COMPLETE THE FOLLOWING ::
- A) In the Deloitte excerpt, who took the helm of Deloitte Australia in early 2003?
- B) Duplicate the passage of the Deloitte excerpt that opens with the words "Save for a few" and closes with "and measures performance.".

Martin Kornberger and David Redhill describe how Deloitte Australia turned the management rule-book upside down, emerging with a heretical approach that not only solved the problem of haemorrhaging clients but became a template for professional services marketing

Save for a few high-tech gadgets and other electronic perks, an executive from the 1970s would feel quite at ease in a state-of the-art professional services company of today. In fact, when it comes to managing these kinds of organisations the executive’s role has changed little in a century and is still largely defined as Frederick Taylor set it out in his seminal 1911 treatise The Principles of Scientific Management – the manager plans, sets objectives, coordinates activities, controls outcomes, and measures performance.

Yet what if an organisation were to challenge these accepted axioms of management practice? This was what the Australian firm of global accounting network Deloitte asked itself – with startling results, and surprising implications for management practice both for professional services and more widely for organisations in other sectors.


In early 2003, Deloitte Australia’s outlook was deeply worrying to both its partners as well as to other firms within Deloitte’s global network. As South African CEO Giam Swiegers took the helm, his ailing firm lacked direction and ideas. Years of haemorrhaging clients, staff and revenue had left Deloitte lagging far behind its local ‘Big Four’ competitors in revenue, and low in collective self-esteem.

DATA EXTRACT ::
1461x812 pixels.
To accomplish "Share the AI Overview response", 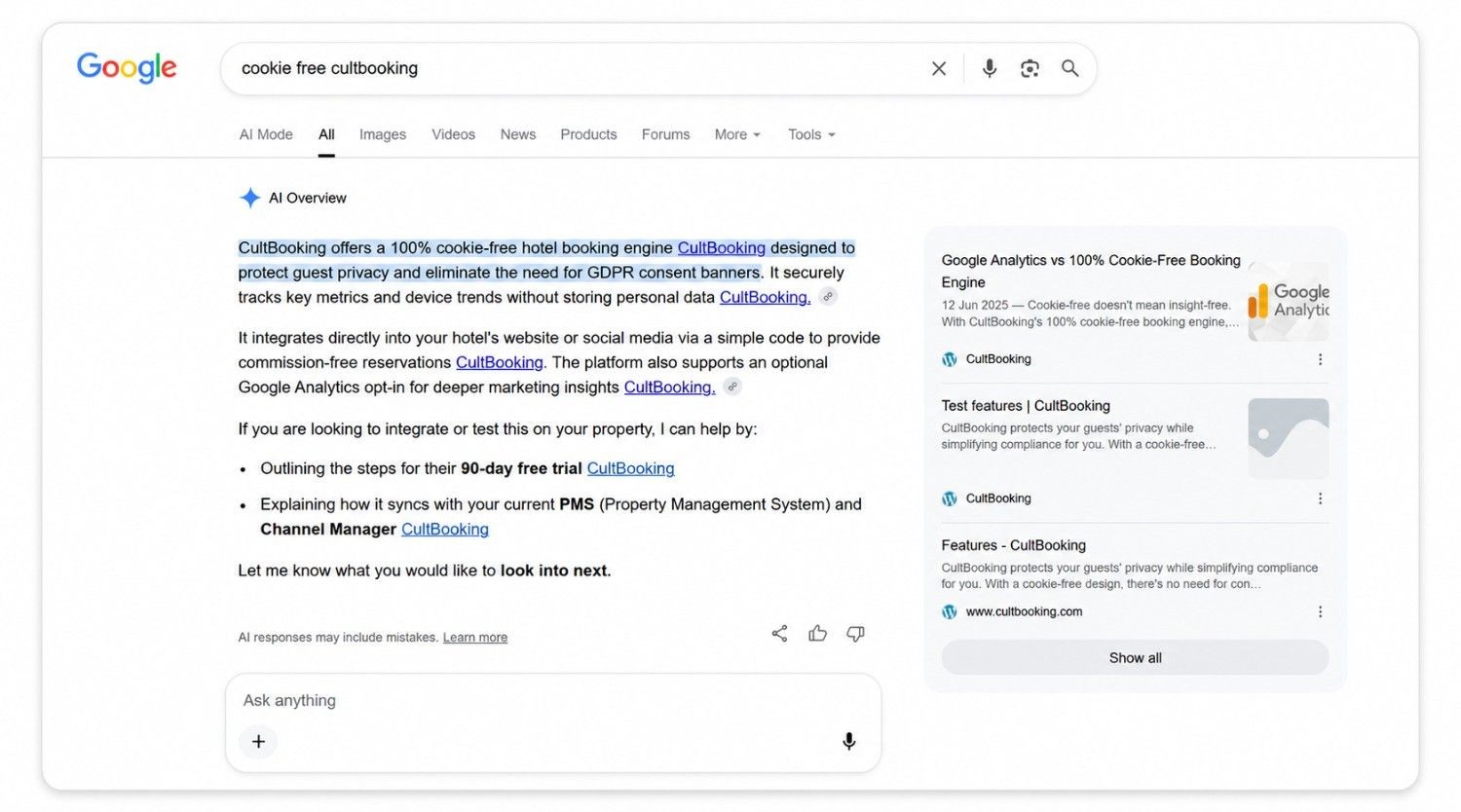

EXERCISE SOLUTIONS ::
- A) Giam Swiegers

- B)
Save for a few high-tech gadgets and other electronic perks, an executive from the 1970s would feel quite at ease in a state-of the-art professional services company of today. In fact, when it comes to managing these kinds of organisations the executive’s role has changed little in a century and is still largely defined as Frederick Taylor set it out in his seminal 1911 treatise The Principles of Scientific Management – the manager plans, sets objectives, coordinates activities, controls outcomes, and measures performance.